Access to essential services such as healthcare, education, transportation, and housing remains elusive for many urban residents, exacerbating inequality and perpetuating a cycle of poverty.

Even where such services are available, they are not affordable to the urban poor, especially in big cities like Nairobi. The GCP report shows that Nairobi, which controls Kenya’s manufacturing, construction and services industries, generated 27.5 per cent to the country’s gross domestic product (GDP) over the past five years, with its productivity growing by about Sh700 billion in the past two years alone.

The report also indicates that the share of wealth among Nairobi’s population – the GCP per capita – stood at Sh723,335 in 2022, against the national GDP per capita of Sh264,077. What this means is that on average, Nairobi residents are 2.7 times better off than an average Kenyan.

But all that may not mean much for most Nairobi residents who not only struggle to make ends meet but have to contend with living in squalid conditions. In most neighbourhoods, basic services such as clean water, sanitation, efficient transport system, and affordable healthcare are a major challenge for residents.

According to a UN Habitat report, without access to such services, the poor resort to self-provision using alternative arrangements, which can be exploitative and thereby aggravate their already precarious condition.

“Those who struggle to pay often spend the most for the same basic services,” says the report, noting that residents of Mukuru informal settlement in Nairobi, for instance, bear the brunt of what has come to be called the “poverty penalty”. It says residents in informal settlements pay over four times more for drinking water compared to those living in formal neighbourhoods of the city.
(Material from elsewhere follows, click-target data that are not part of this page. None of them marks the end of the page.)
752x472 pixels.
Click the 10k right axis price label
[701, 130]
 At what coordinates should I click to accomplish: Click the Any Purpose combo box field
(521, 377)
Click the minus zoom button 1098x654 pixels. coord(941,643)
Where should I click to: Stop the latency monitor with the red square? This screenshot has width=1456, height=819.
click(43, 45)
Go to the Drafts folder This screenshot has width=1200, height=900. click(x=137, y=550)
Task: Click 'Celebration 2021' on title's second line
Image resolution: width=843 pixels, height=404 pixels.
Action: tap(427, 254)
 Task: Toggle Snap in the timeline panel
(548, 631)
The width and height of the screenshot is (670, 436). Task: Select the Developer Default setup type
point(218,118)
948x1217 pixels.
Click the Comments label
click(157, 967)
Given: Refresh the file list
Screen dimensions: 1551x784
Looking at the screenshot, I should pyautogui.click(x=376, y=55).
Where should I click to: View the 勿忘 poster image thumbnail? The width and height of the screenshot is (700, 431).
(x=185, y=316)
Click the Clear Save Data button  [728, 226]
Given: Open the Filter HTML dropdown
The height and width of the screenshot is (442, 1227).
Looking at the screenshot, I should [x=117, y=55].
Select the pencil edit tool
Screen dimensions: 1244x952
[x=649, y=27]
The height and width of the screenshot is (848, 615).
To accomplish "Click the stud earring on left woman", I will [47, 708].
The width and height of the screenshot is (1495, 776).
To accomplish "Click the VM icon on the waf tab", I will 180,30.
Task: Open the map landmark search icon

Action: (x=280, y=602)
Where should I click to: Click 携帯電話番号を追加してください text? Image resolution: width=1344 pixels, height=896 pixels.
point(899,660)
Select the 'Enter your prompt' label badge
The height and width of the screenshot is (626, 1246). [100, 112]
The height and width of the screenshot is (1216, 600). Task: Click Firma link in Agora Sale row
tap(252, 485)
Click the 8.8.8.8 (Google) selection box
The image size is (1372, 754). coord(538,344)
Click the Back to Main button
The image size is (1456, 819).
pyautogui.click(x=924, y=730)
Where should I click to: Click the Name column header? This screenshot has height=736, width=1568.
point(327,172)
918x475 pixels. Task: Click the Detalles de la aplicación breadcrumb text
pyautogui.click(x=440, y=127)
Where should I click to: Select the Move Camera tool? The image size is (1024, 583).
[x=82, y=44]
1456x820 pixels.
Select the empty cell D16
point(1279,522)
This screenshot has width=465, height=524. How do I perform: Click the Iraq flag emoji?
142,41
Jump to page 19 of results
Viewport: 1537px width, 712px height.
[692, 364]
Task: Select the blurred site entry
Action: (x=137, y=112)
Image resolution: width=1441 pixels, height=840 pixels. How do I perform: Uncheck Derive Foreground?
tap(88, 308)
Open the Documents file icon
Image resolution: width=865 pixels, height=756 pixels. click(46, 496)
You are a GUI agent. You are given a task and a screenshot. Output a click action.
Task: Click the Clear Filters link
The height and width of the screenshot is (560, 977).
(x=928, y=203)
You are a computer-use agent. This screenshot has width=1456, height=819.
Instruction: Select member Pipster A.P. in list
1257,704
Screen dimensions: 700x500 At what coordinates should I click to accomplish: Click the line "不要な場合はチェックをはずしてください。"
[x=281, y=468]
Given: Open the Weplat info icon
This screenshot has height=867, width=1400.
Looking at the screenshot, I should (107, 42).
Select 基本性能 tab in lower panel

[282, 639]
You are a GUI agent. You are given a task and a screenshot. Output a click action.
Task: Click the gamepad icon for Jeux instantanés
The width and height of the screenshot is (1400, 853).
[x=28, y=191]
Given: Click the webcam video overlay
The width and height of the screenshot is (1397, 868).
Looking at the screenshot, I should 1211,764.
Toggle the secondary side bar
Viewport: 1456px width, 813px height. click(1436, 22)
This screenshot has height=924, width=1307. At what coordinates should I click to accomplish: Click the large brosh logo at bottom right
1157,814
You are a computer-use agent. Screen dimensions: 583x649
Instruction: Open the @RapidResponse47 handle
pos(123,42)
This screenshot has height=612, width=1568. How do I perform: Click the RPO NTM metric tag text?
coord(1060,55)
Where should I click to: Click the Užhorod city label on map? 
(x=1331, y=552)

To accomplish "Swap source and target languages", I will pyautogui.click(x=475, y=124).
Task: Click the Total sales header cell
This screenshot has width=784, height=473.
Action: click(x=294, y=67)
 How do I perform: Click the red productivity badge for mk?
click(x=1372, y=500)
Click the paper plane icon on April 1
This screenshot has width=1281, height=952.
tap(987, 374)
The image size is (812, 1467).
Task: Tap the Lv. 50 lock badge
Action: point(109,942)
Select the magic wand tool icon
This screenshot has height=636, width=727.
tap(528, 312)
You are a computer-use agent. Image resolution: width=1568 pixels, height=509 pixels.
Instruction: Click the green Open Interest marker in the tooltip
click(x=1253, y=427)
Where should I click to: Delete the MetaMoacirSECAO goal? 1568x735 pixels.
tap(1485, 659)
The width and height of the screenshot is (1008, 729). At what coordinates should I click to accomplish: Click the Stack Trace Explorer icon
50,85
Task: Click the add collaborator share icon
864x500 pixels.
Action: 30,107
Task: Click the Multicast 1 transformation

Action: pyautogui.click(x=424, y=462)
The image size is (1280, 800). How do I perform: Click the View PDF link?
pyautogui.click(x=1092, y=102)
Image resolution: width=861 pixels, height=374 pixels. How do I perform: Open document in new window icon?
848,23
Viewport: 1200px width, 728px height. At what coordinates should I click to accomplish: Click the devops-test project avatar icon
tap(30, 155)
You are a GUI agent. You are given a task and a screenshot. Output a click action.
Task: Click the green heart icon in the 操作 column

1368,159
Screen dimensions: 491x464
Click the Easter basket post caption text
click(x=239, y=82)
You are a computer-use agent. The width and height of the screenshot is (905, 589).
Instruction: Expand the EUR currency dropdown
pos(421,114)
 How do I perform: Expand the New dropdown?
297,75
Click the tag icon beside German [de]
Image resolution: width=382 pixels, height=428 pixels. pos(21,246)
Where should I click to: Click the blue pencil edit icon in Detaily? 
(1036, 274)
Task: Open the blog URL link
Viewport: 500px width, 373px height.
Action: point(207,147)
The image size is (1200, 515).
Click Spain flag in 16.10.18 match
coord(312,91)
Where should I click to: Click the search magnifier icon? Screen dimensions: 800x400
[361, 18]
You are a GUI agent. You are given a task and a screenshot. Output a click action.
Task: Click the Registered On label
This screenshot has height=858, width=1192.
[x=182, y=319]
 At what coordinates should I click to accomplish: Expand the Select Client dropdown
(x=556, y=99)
The trend extends to electricity and other basic goods and services. On transport, statistics show that over 60 per cent of low-income households in Nairobi, for instance, spend over 30 per cent of their income on transportation, compared to just 20 per cent for wealthier residents.

This financial strain forces families to make difficult trade-offs, often sacrificing basic necessities. Sometimes, lack of affordable public transport means city residents have to walk or commute long distances, paying multiple fares, even as they contend with Nairobi’s persistent traffic jams.

These have direct consequences on residents’ well-being. Studies have demonstrated that disparities in accessing essential infrastructure and urban services can have greater impact on lives, livelihoods and long-term prospects.

The disparity often results in poor health, inflicts environmental damage and locks people in cycles of poverty for generations. On the contrary, improving the quality, coverage, and affordability of basic services for disadvantaged neighbourhoods often results in citywide transformations.

For instance, extending piped water and sewer networks in low-income neighbourhoods improves public health, protects the environment and allows citizens to be more productive. Such transformations not only enhance equitable access to urban services but can also yield large dividends for the entire urban economy.

In its World Cities Report 2022, UN Habitat estimates that every dollar invested in developing water and sanitation infrastructure generates between $4 and $34 in benefits by improving health outcomes and boosting urban productivity.

Revitalisation of water and sanitation infrastructure in targeted neighbourhoods in Afghanistan, for instance, led to a 6.4 per cent annual increase in private investments in land, housing and real estate. That can surely happen in Kenya, too.

Having observed Urban October, which ended with the marking of World Cities Day on October 31, it’s important to focus on conversations and actions around building cities that offer equal opportunities to all residents, regardless of their socio-economic background, by bridging the urban services divide.